**Task A:**
In the passage about discerning a person's spirit, what gave Peter away?
**Task B:**
Continue the passage about discerning a person's spirit from the point where it stops.

**Text shown:**
┌──

Someone may ask us how we feel about a brother, and we may reply that he is a good brother and that we have no problem with him. If a person knows how to sense the human spirit, however, he will be able to realize that we actually have many problems with that brother. If someone asks me if I am Chinese, I can say no, but he should recognize that my tone and accent are Chinese, just as Peter’s Galilean accent gave him away (Matt. 26:73). This illustrates that when we listen to a person, we should listen not only to the words but to his “tone,” that is, his spirit. A number of times someone has said, “Let me fellowship with you about a certain brother. I have no problem with him, and I have not come to accuse him.” At that point we may discern that he is accusing. His word is not accusing, but his spirit is. If we have a spirit of hatred, even though we may say one hundred times that we love a brother, the spirit of hatred is still there.

Someone cannot be sure that I am Chinese until I say something. In the same way, it is hard for someone to know our spirit if we say nothing. The wisest way not to expose our spirit is not to open our mouth. The more we express ourselves, the more our spirit is exposed. One secret of dealing with people is not to stop them from speaking. Let them speak much. The more they speak, the more we are clear about them, because the more they speak, the more they expose their spirit. If we listen not merely to their words but to their spirit, to their spiritual “tone” and “accent,” we will know where they are in the spirit. This is the way the spiritual man can discern all things.

What we are is not in our word but in our spirit. What kind of spirit we have is what we are. We may say, “I am speaking humbly,” but we can still have a spirit of pride. If we do not deal with the spirit of pride, we can never be truly humble. On the other hand, if we do not have a proud spirit, if we have dealt with the spirit of pride, we can even say, “I am too proud,” but others will sense that we are very humble. In word we can be proud, but in reality, in the spirit, others can see we are humble. Sometimes a parent may tease his child and say, “I hate you,” but the more he says that, the more the child comes to him, because the child senses that the parent actually loves him. On the other hand, a certain person may say, “I love you,” but in truth there is no love. The more he says he loves us, the more we sense that he has no love for us. It is not a matter of word; it is a matter of the spirit. Therefore, we must deal with our spirit.

MINISTERING BY A RIGHT AND PURE SPIRIT

In order to help people, to serve the Lord, to minister something of the Lord to others, and to practice the church life, there is the real need to deal with our spirit. If our spirit is right, we can do everything. We have the full liberty, the full freedom, when our spirit is right. But when our spirit is not right, we should be careful not to say anything to others. If we say nothing, then the wrong thing within us will be hidden, like a bomb about to explode, but as soon as we express something, the hidden matter comes out.

If there is nothing wrong in us and our spirit is right with others, there is no need to be so careful. We can speak something freely with others. But if we have a problem with a brother and we are unhappy with him, he can sense the problem with our spirit as soon as we greet him. Therefore, we must deal with the spirit. Whenever we sense that there is something wrong in our spirit toward a brother, we need to go to the Lord and say, “Lord, deal with me. What is wrong with my spirit? Why do I not have the freedom, peace, and boldness to contact my brother? Why must I be so careful in contacting my brother, and why am I afraid to contact him?” The answer is that we have something wrong with our spirit, and we must deal with it.

└──

**Provided records:**
┌──

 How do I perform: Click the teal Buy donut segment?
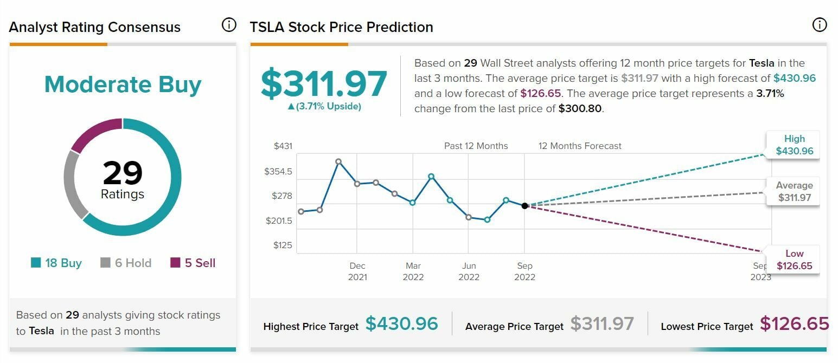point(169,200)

└──
┌──

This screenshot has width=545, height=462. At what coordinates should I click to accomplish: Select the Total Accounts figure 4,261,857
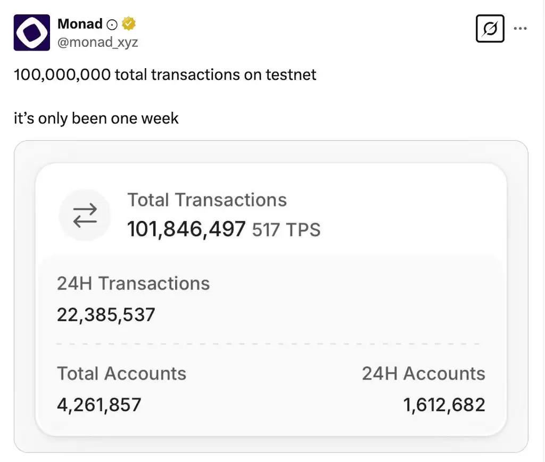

└──

**Task output A:**
His Galilean accent gave Peter away.

**Task output B:**
In order to deal with our spirit, we must deal with our motives, intentions, and desires. We may, for example, have a desire to exalt ourselves. We may have the desire to let the brothers know that we have received a great revelation, yet we pretend to be humble. If the responsible brothers come to us and ask, “Do you have something to speak?”, we may pretend and say, “I am not certain.” This is a lie because within our heart we desire to use the entire time for our message. This is a problem with our desire. In this case, our spirit can never be clear, clean, and pure. We may say that we are seeking the Lord’s mind, but our spirit will never be clear about the Lord’s mind because it is so perplexed by the desire in our heart, in our emotion, to find the opportunity to exalt ourselves. Then even if we pretend, we still have a wrong spirit.

To merely be humble does not work. We must deal with our desire. This desire must be put on the cross and pass through the cross. We need to apply the cross to this desire by saying, “Lord, I thank You that You gave me this light, but I realize that there is a desire within me to utilize the light You gave me. I simply apply Your cross to this desire. Lord, if it is not of You, I will not speak one word about the light You have given me.” Then, even if the brothers ask us if we have something to say, we will say no. This is the truth, not a lie, because we have something, but at the present time we have no desire to utter it. Then the Lord may gradually prepare the opportunity for us to say something, and the indwelling Spirit will give us the inner anointing, the inner guidance, to speak something not for ourselves but for the Lord. We will speak and release a revelation not to exalt ourselves but to edify the saints by the guidance of the Holy Spirit.

When we minister in this way, the ministry will be a pure flow. Not only will the water of life and light be pure, but even the channel will be pure. We may minister a message which is very spiritual, right, and heavenly, but we may be a person with an impure spirit, a spirit of pride, of self-desire, of self-love, of self-intention, and of self-exaltation. Then, if someone has learned the lesson of dealing with the spirit, he will sense that our message is spiritual and heavenly, but the spirit is defiled. We can give people something heavenly and spiritual yet not pure. This is due not to the self but to our spirit.

We must learn to deal with our spirit. Today the Lord needs some spiritual brothers and sisters who know how to minister the spiritual things to people, that is, how to minister Christ the Lord Himself to others as their everything. However, there is a need to minister in a pure spirit, in a spirit which has been dealt with by the cross. If we have any wrong intention, ambition, or human motive in our ministering to others, we may minister something right, spiritual, heavenly, and eternal, but it will be in a wrong spirit. If we have a self-intention, self-ambition, self-exaltation, self- interest, and an undealt with, impure motive for self, and if our desire has never been crucified, we may do many right and spiritual things, and we may seem to minister something of Christ, but we will minister in a wrong, impure spirit.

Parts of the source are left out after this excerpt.